Tour one of the oldest Anis distilleries in Spain
Carmona is also home to one of Spain’s oldest Anis distilleries, dating back to 1880, Los Hermanos. Though Carmona is not as known for its anis as Rute in Cordoba, it is an important part of its history – and even Andalusian history.
Not only is the distillery historical, but it is built where there were once Roman baths and later Moorish mill. A tour of the Los Hermanos takes you through the history of the place, the history of anis production, and finally, the best part: Anis tasting!
Visiting Los Hermanos anis distillery is truly one of the top attractions Carmona tourism has up its sleeve.
City Museum of Carmona
The City Museum of Carmona is situated in the impressive Palace of Marquis de las Torres in the heart of Carmona. The façade is one of the most stunning in Carmona and when you enter, you will uncover a lovely 16th-century courtyard.
The museum takes you through the history of Carmona from the prehistoric times until today showcasing interesting historical artifacts.

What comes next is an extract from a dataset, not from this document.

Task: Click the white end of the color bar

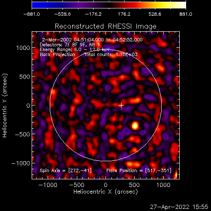Action: [x=182, y=5]
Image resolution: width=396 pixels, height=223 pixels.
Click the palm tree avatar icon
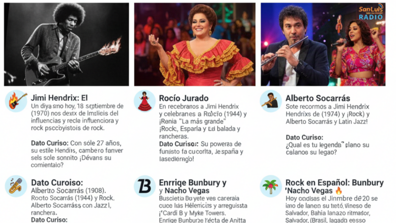point(271,186)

1st of September to 15th of June: Tuesday to Sunday 11:00-19:00 and Monday 11:00-14:00
16th of June to 31st of August: Monday to Sunday 10:00-14:00
Entry fee is 2.50 Euros and Tuesdays are free.
Reflections on what to do in Carmona, Andalucia
Carmona is undoubtedly an impressive town to visit with so much history and culture. You can easily spend a few days. I have usually gone on day trips or passed by for a few hours on a longer road trip but there is always something new to discover.
If you are staying longer than 3 days in Seville and want to explore some of the beautiful towns near Seville, Carmona is a great option that you won’t regret.